Policy and authentication procedures may be abstracted from the
applications to allow a single sign on across multiple
applications. The foregoing, and still other exemplary embodiments,
will be described in greater detail below.
BRIEF DESCRIPTION OF THE FIGURES
[0009] FIG. 1 illustrates a schematic of an exemplary multi-factor
authentication system connected to, and providing user
authentication for, an application server.
[0010] FIG. 2 illustrates an exemplary portal subsystem of the
exemplary multi-factor authentication system shown in FIG. 1.
[0011] FIG. 3 illustrates an exemplary speaker verification
subsystem of the exemplary multi-factor authentication system shown
in FIG. 1.
[0012] FIG. 4 illustrates a flow chart of an exemplary two-factor
authentication process using a spoken OTP for both speaker
verification and token authentication.
[0013] FIG. 5 illustrates the two-factor authentication process of
FIG. 4 in the context of an exemplary application environment.
[0014] FIG. 6 illustrates a more detailed exemplary implementation
of two-factor authentication, based on speaker verification plus
OTP authentication (either voice-provided or Web-based), and
capable of shared authentication among multiple applications.
[0015] FIG. 7 illustrates an exemplary user enrollment/training
process.
DETAILED DESCRIPTION
[0016] A. Multi-Factor Authentication System for Application
Server
[0017] FIG. 1 schematically illustrates the elements of, and signal
flows in, a multi-factor authentication system 100, connected to
and providing authentication for an application server.sup.1 170,
in accordance with an exemplary embodiment. The exemplary
multi-factor authentication system 100 includes a portal subsystem
200 coupled to an authentication subsystem 120. This exemplary
authentication system 100 also either includes, or is coupled to, a
speaker verification (SV) subsystem 300 and a validation subsystem
130 via the authentication subsystem 120. .sup.1 Depending on the
desired configuration, the authentication system could, of course,
be configured as part of the application server.

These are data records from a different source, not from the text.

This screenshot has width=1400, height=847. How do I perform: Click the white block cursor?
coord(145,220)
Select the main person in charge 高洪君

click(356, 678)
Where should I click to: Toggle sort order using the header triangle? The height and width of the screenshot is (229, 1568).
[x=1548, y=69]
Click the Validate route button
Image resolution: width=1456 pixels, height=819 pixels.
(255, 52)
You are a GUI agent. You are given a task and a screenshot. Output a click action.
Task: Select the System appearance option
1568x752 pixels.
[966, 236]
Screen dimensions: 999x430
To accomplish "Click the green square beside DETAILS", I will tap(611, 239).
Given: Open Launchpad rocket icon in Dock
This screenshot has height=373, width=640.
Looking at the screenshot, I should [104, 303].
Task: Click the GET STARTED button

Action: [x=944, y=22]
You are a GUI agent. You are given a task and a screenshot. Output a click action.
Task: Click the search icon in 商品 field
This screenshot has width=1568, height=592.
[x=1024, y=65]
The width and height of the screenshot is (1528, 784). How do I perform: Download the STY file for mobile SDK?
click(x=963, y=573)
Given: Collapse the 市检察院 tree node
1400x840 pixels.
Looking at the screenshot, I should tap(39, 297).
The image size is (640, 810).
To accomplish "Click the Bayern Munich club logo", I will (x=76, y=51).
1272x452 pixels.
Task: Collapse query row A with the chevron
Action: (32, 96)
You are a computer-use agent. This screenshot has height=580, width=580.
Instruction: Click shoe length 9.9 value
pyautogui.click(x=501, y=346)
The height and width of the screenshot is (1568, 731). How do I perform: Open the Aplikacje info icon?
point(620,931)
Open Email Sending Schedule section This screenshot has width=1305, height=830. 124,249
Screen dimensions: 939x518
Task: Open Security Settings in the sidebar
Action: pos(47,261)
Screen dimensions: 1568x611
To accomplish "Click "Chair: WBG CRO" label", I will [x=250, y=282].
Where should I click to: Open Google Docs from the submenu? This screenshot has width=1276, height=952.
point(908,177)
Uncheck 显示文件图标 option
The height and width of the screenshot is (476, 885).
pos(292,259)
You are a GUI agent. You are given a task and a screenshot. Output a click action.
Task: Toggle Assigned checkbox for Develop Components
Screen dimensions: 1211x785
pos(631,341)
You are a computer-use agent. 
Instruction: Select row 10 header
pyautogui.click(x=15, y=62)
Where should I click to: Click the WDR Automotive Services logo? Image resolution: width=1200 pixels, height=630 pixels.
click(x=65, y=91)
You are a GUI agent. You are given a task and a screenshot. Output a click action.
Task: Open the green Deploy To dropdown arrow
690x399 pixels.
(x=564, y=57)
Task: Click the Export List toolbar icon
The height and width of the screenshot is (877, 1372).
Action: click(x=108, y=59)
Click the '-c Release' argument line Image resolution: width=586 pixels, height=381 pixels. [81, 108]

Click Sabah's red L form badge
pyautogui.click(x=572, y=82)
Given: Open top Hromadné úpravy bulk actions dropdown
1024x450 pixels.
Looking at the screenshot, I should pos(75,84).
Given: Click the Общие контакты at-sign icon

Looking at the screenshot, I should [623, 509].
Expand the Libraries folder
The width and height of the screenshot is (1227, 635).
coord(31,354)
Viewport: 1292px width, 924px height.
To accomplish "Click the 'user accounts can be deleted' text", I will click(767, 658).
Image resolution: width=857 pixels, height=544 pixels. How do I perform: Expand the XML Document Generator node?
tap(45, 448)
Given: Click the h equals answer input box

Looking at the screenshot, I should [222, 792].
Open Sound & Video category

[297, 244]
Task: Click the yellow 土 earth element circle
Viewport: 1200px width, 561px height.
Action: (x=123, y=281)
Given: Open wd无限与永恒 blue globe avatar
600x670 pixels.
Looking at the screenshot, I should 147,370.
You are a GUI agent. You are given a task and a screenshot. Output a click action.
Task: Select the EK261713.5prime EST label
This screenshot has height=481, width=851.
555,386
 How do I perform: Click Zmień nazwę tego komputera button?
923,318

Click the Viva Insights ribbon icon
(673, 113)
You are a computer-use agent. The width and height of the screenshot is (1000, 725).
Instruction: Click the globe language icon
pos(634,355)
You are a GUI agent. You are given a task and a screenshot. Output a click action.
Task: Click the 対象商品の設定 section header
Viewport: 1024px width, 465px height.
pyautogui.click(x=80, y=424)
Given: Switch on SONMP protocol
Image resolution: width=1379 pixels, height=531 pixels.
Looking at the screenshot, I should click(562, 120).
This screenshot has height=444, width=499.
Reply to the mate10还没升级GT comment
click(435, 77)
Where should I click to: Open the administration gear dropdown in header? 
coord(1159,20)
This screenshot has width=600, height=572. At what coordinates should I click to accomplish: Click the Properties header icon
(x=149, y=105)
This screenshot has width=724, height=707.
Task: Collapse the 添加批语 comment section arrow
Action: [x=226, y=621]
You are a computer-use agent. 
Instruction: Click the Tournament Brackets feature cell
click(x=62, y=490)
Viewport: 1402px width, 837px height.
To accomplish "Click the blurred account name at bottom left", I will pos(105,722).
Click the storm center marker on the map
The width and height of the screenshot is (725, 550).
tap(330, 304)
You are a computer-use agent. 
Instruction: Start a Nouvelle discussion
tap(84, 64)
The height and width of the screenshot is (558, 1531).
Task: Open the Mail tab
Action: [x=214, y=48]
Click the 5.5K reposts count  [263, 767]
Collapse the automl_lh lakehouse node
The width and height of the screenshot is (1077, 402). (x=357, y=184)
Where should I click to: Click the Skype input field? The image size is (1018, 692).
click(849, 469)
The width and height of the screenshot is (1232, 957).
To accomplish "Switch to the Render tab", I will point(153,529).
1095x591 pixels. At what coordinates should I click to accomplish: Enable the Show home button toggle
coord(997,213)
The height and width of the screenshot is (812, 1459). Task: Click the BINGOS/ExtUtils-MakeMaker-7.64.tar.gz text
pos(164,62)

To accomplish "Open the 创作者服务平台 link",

[0018] Typically, the portal subsystem 200 has access to an
internal or external database 140 that contains user information
for performing initial user verification. In an exemplary
embodiment, the database 140 may include user identification
information obtained during a registration process. For example,
the database 140 may contain user names and/or other identifiers
numbers (e.g., social security number, phone number, PIN, etc.)
associated with each user. An exemplary embodiment of portal
subsystem 200 will be described in greater detail below with
respect to FIG. 2.
[0019] Authentication subsystem 120 also typically has access to an
internal or external database 150 that contains user information
acquired during an enrollment process. In an exemplary embodiment,
the database 140 and database 150 may be the same database or
separate databases. An exemplary enrollment process will be
described in more detail below with respect to FIG. 7.
[0020] The operation of, and relationships among, the foregoing
exemplary subsystems will now be described with respect to an
exemplary environment in which a user seeking to access an
application server is first identified, followed by multiple
authentication rounds to verify the user's identity.
[0021] B. Preliminary User Identification
[0022] Referring to FIG. 1, in one embodiment, the portal subsystem
200 may receive an initial user input via a communication channel
160 or 180. Corresponding to the case where the communication
channel is a telephone line, the portal subsystem 200 would be
configured as a voice portal. The received initial user input is
processed by the portal subsystem 200 to determine a claimed
identity of the user using one or more (or a combination of) user
identification techniques. For example, the user may manually input
her identification information into the portal subsystem 200, which
then verifies the user's claimed identity by checking the
identification against the database 140. Alternatively, in a
telephonic implementation, the portal subsystem 200 may
automatically obtain the user's name and/or phone number using
standard caller ID technology, and match this information against
the database 140. Or, the user may speak her information into
portal subsystem 200.
[0023] FIG. 2 illustrates one exemplary embodiment of portal
subsystem 200. In this exemplary embodiment, a telephone system
interface 220 acts as an interface to the user's handset equipment
via a communication channel (in FIG. 1, elements 160 or 180), which
in this embodiment could be any kind of telephone network (public
switched telephone network, cellular network, satellite network,
etc.). Interface 220 can be commercially procured from companies
such as Dialogic.TM. (an Intel subsidiary), and need not be
described in greater detail herein.
[0024] Interface 220 passes signals received from the handset to
one or more modules that convert the signals into a form usable by
other elements of portal subsystem 200, authentication subsystem
120, and/or application server 170. The modules may include a
speech recognition.sup.2 module 240, a text-to-speech.sup.3 ("TTS")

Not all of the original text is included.